Tips for Balanced Nutrition During Ramadan
Fasting on a single meal can lower blood sugar and lead to issues like headaches and fatigue. Dietitian-Psychologist M. Berrin Ak Atiş shares tips for a strong immune system during Ramadan.


Water and fiber are essential for a healthy Ramadan
Drinking plenty of water between iftar and suhoor and choosing high-fiber foods are essential for a healthy Ramadan. Raw vegetables and fruits, whole-grain products, and nuts should be consumed at both suhoor and iftar. Two to three days a week, legumes and olive oil-based vegetable dishes should be included at iftar. Salads enriched with boiled legumes, buckwheat, or quinoa are also great options.
Suhoor should be eaten close to the pre-dawn call
Suhoor should be eaten close to the pre-dawn call, and it should consist of easily digestible, filling foods that are high in protein and fiber, along with complex carbohydrates that do not cause a rapid spike in blood sugar. A light breakfast of milk, boiled eggs, low-salt or salt-free cheese, seasonal fruits and vegetables, nuts such as walnuts, hazelnuts, and almonds, and 1–2 slices of whole wheat bread — or soup, ayran (Turkish salted yogurt drink), and sugar-free compote — are all good choices.

Start iftar with soup
Iftar should begin with light dishes such as soup, yogurt, and salad, and food should be chewed thoroughly. Soup helps meet the body's fluid needs and increases satiety. To allow the fullness signal to reach the brain and prevent overeating, you should wait 10 to 15 minutes before moving on to the main course.

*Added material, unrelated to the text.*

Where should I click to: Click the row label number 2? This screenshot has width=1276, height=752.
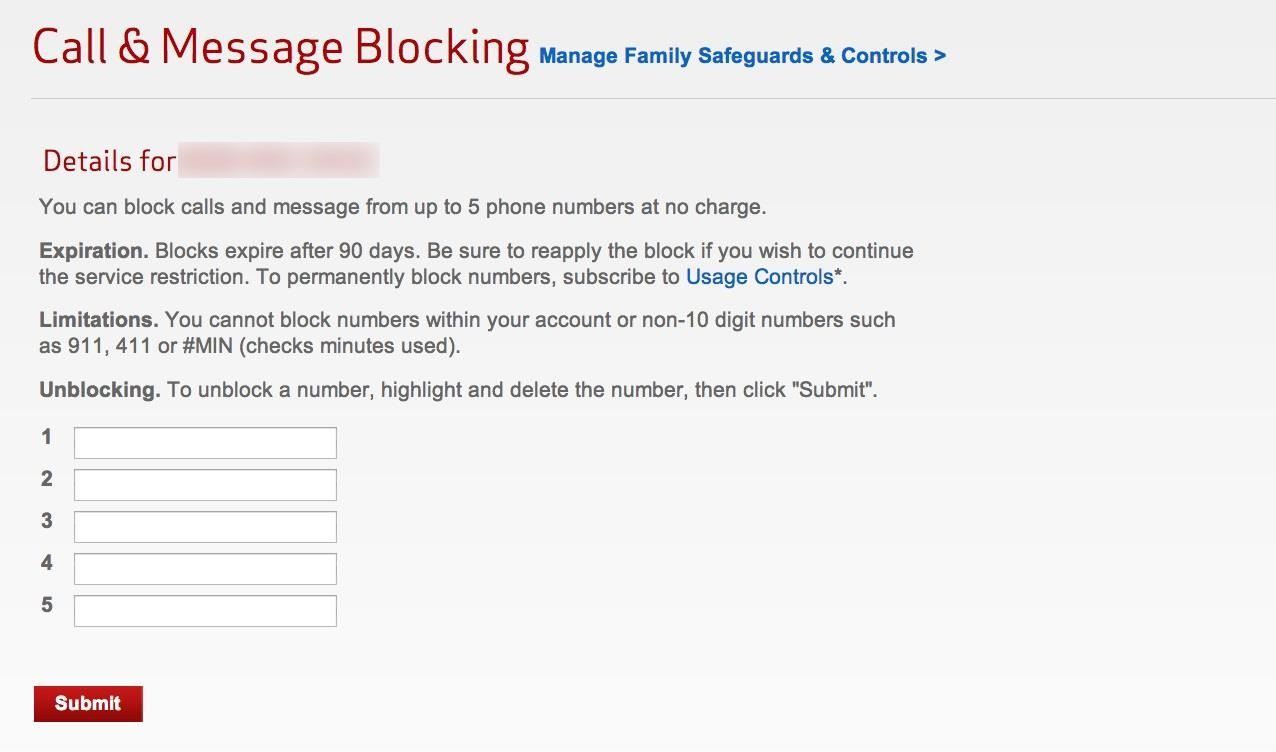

All food groups should be consumed in a balanced and regular manner
Care should be taken to consume all food groups at iftar, and meat dishes, vegetables, and legumes should be eaten regularly and in a balanced way. Instead of foods that cause a rapid rise in blood sugar — such as rice pilaf and white bread — low-glycemic, high-fiber options like whole wheat bread, legumes, and whole wheat pasta should be preferred. High-fiber foods both prolong the feeling of fullness and help relieve constipation that may result from eating less.
Plenty of fluids should be consumed between iftar and suhoor
During Ramadan, headaches, irritability, fatigue, and difficulty concentrating can occur due to fluid loss. To prevent this, plenty of fluids should be consumed between iftar and suhoor. Fluid intake should come not from diuretic beverages such as tea, coffee, or cola, but from plenty of water, kefir, ayran (Turkish salted yogurt drink), compote, and plain sparkling water.

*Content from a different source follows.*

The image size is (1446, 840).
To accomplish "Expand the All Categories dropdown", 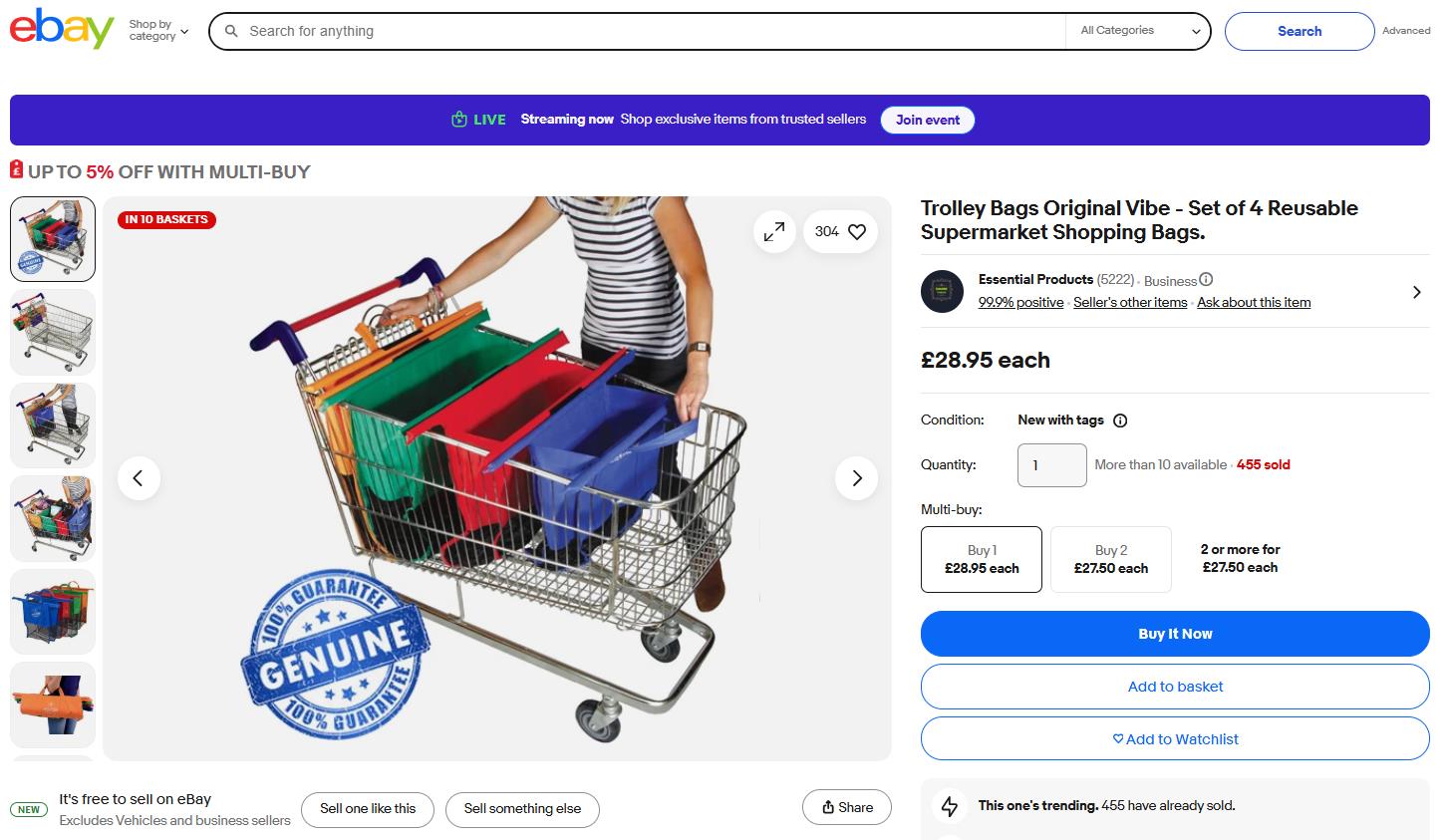I will point(1139,31).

Staying active during the day is important to avoid weakening the immune system
Having a snack 1.5 to 2 hours after iftar is important for blood sugar regulation and keeping the metabolism active. On two days of the week, traditional milk-based desserts can be enjoyed as a snack. On other days, making healthy choices such as 1–2 scoops of ice cream, fruit, yogurt, or kefir is very important. Additionally, it is important to stay active during the day to avoid weakening the immune system. Those who exercise regularly can continue to do so while fasting, though the intensity should be reduced somewhat. Exercise should be done close to iftar time or 1.5 to 2 hours after iftar.
Patients should consult their doctors before fasting
Those with diabetes, heart disease, or kidney disease, pregnant or breastfeeding women, children in developmental stages, the very elderly, and those who require a special diet due to conditions such as ulcers, colitis, or chronic bowel disease should not fast without consulting their doctor. Patients with type 2 diabetes or hypertension whose conditions are managed through diet or medication may be able to fast. Hypertension patients should avoid foods high in salt, such as sausages, processed and salted meat and fish products, olives and pickles, snack foods, salty cheeses, various ready-made crackers, salad dressings, spreads, and sauces (mayonnaise, mustard, ketchup).